Ausgefallene Fundstücke

Während ihre Kollegin Wasser in den Eimer einlässt und einen Schuss Spezialreiniger dazugibt, zieht Frau Laes die Bettwäsche des Vorgängers ab. Schon knien beide vor den Betten, wischen über Rahmen, Lichtschalter und Lampen, knipsen nebenbei die Bettleuchten an und aus, damit sie sehen, ob alles funktioniert. Der Wischlappen kreist weiter über Nachttische, selbst Telefonbuch und Bibel entkommen der feuchten Runde nicht. Dann stehen die beiden Frauen auf, packen zusammen die Matratze an, kippen sie hoch, um das Bettlaken besser überziehen zu können. Dann geht’s wieder runter, glatt ziehen, fertig, nächste Matratze.

Manchmal finden sie auch was. Kämme, Schmuck, Socken, Handy-Ladekabel, Hörgeräte. „Sogar ein Gebiss war schon dabei.“ Das wird dann eingesammelt und im hauseigenen Fundbüro aufbewahrt. Diesmal hat der Gast gründlich eingepackt. Auch dabei helfen die Hausdamen auf Wunsch. Nun muss noch die frische Bettwäsche bezogen werden.

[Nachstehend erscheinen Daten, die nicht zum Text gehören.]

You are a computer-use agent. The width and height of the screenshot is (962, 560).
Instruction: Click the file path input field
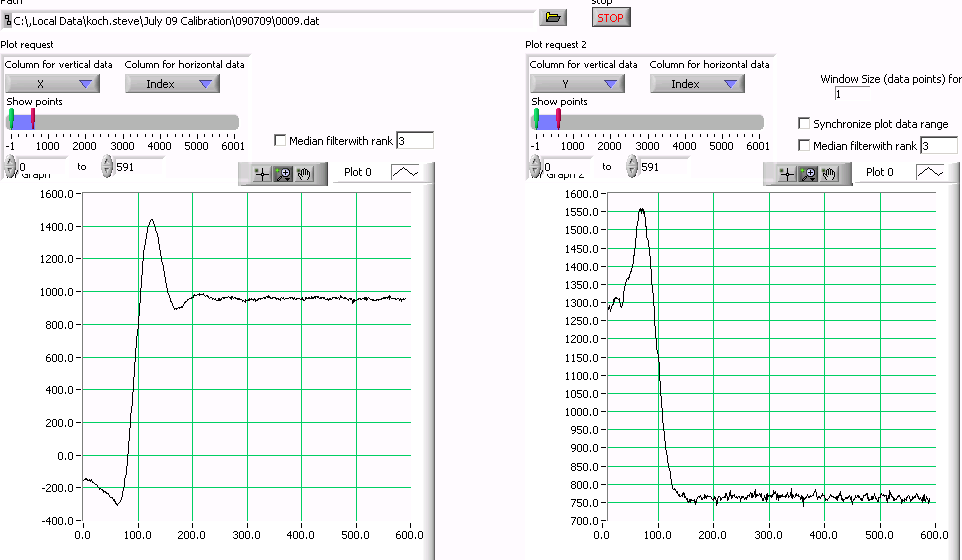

Sie kommt von einer Firma, wird links herum geliefert. So können sich die Hausdamen die Bezüge gleich schnappen und einfach über die Decken streifen. Nur an den Kopfkissen fummeln sie, ziehen und drehen mit den Fingern an den Zipfeln, bis diese spitz wie Ohren nach oben stehen. Dann gibt’s noch mit der Handkante einen Schlag in die Mitte. Bei den Handgriffen achtet Susann Laes mit ihren Kolleginnen darauf, „was am schnellsten geht und am schönsten aussieht“. Zum Schluss wirft sie noch einen Blick ins Schließfach, ob auch wirklich alles leer ist. Dann kommt ein Schildchen auf den Tisch „Alles frisch“ und ein kleiner Willkommensgruß mit Mini-Schokolade und Mineralwasser. Weiter geht’s.

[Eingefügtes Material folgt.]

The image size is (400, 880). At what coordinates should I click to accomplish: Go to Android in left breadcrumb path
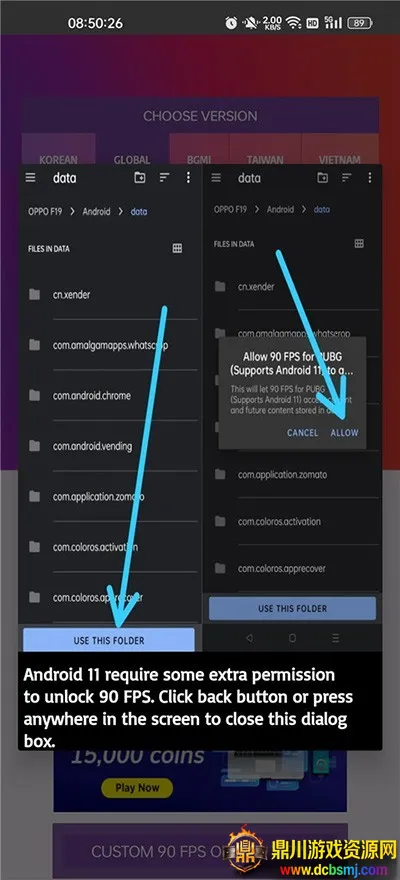coord(96,212)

Doch weit kommen sie mit ihrem großen Wäschewagen und dem Sammler für Schmutzwäsche nicht. Ein älterer Herr hat schon auf sie gewartet. „Ihr hübschen Frauen“, spricht er sie an, „wart ihr schon vorn bei mir? Ich hätte noch ein kleines Handtuch gebraucht für den Wadenwickel.“ Eigentlich ist sein Zimmer heute nicht an der Reihe. Doch auch für extra Wünsche fühlen sich die Hausdamen zuständig. Frau Laes greift ins mobile Wäschelager und bekommt ein Lächeln geschenkt.